OpenScore aims to make sheet music accessible and adaptable for everyone, for any purpose. Whether you are a musicologist, publisher, teacher or student who is learning to read music. Whether you are an experienced composer producing his own medleys or newborn arranger making copies to share with friends. Furthermore, the unlocked open data is an endless source for smart adaptations for blind and partially sighted, gamers, developers or visual artist.

The Why 

Sheet music is dead, long live sheet music!


OpenScore.cc
 wants to bring static sheet music to life again. By creating new interactive editions, we can unlock endless possibilities. A true tipping point in music history! Think of it as the Google Maps of sheet music. Because, unlike music on paper or PDF, digital scores allow convenient playback, editing and sharing. Digital scores can also be parsed by software tools for research, analysis and machine learning purposes.  

'The OpenScore editions are of vital importance to anyone who would struggle to read ordinary music notation. This includes musicians who are blind, partially sighted, or have trouble reading music due to a specific learning difficulty such as dyslexia.'

Thomas Bonte, CEO MuseScore

The Goal

Liberating Mozart & Beethoven 


The goal of the project is ambitious: with the help of the online community, OpenScore aim to transfer history’s most influential pieces from paper into interactive scores which you can listen to, edit and share. The aim is to digitise and liberate the works of Mozart, Beethoven and other famous classical composers by making their scores freely available in MuseScore’s MSCZ format.

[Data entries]
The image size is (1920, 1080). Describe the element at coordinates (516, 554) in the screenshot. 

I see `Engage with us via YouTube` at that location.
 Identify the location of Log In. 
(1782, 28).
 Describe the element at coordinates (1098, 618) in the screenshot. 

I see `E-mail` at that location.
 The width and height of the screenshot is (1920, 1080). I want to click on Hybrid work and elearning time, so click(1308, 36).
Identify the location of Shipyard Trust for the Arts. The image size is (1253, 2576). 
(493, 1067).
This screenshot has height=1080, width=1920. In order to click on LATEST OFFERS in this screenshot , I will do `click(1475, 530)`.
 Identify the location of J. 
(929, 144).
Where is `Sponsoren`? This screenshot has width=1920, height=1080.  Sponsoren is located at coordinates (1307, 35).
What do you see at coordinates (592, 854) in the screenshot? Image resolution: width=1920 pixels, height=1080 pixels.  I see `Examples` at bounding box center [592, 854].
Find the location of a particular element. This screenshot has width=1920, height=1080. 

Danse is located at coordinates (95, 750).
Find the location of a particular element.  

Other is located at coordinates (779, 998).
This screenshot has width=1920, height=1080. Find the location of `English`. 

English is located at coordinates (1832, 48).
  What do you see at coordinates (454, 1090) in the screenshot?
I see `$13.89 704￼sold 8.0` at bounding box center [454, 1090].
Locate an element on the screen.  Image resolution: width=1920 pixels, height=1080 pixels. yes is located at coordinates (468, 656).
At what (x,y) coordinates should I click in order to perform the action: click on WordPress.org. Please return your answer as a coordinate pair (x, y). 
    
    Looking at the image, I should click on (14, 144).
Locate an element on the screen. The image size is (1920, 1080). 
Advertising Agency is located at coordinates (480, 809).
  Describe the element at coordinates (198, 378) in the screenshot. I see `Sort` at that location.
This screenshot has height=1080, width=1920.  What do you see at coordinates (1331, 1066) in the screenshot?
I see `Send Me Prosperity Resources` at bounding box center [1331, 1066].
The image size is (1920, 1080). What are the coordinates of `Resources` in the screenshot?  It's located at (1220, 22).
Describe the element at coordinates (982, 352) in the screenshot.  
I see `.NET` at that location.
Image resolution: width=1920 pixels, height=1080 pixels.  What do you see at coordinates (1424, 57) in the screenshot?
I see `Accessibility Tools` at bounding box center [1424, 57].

# TASKS TO CARRY OUT:
1. Copy the OpenScore passage word for word from "The goal of" to "MuseScore’s MSCZ format.".
2. Write what comes next in the OpenScore passage, picking up right after its final sentence.
The data entries are separate material and have no connection to the OpenScore passage.

# YOUR RESPONSES:
1.
The goal of the project is ambitious: with the help of the online community, OpenScore aim to transfer history’s most influential pieces from paper into interactive scores which you can listen to, edit and share. The aim is to digitise and liberate the works of Mozart, Beethoven and other famous classical composers by making their scores freely available in MuseScore’s MSCZ format.

2.
This enables convenient sharing, adaptation and playback across a range of devices, including computers, phones and tablets. The scores will also be available in various other formats, including PDF, MIDI and MusicXML, as well as accessible formats like Braille and Modified Stave Notation for blind and partially sighted musicians. A true revolution!

What's more? The OpenScore editions will be released into the Public Domain using Creative Commons Zero, allowing unlimited copying, adapting and sharing. Check: the sky is the limit, without having to pay a penny.

The Challenge

Unlocking the power of communities


Digitizing public domain music is a huge undertaking. That’s why we will harness the power of the online community to produce crowdsourced transcriptions. OpenScore brings together the two largest sheet music communities to tackle this challenge: MuseScore and IMSLP. After transcription, all scores will be fully checked and reviewed to assure accuracy with the original pieces. Together, we can unlock old sheet music for free for everyone.

The Roadmap

By/for musicians


After setting up an actionable strategic roadmap, We Are Tribe and OpenScore created an animation movie, wrote newsletters and social media posts to address the online MuseScore community, built an OpenScore website, wrote a press kit and ran a Kickstarter campaign in June 2017 to raise the initial funding required. 

The Impact

Accessibility for everyone, forevermore.


The OpenScore Kickstarter campaign was successfully funded! Thanks to the generous support of over 1000 backers, we managed to raise over €51000, allowing OpenScore to start developing the tools and infrastructure necessary to liberate all public domain sheet music.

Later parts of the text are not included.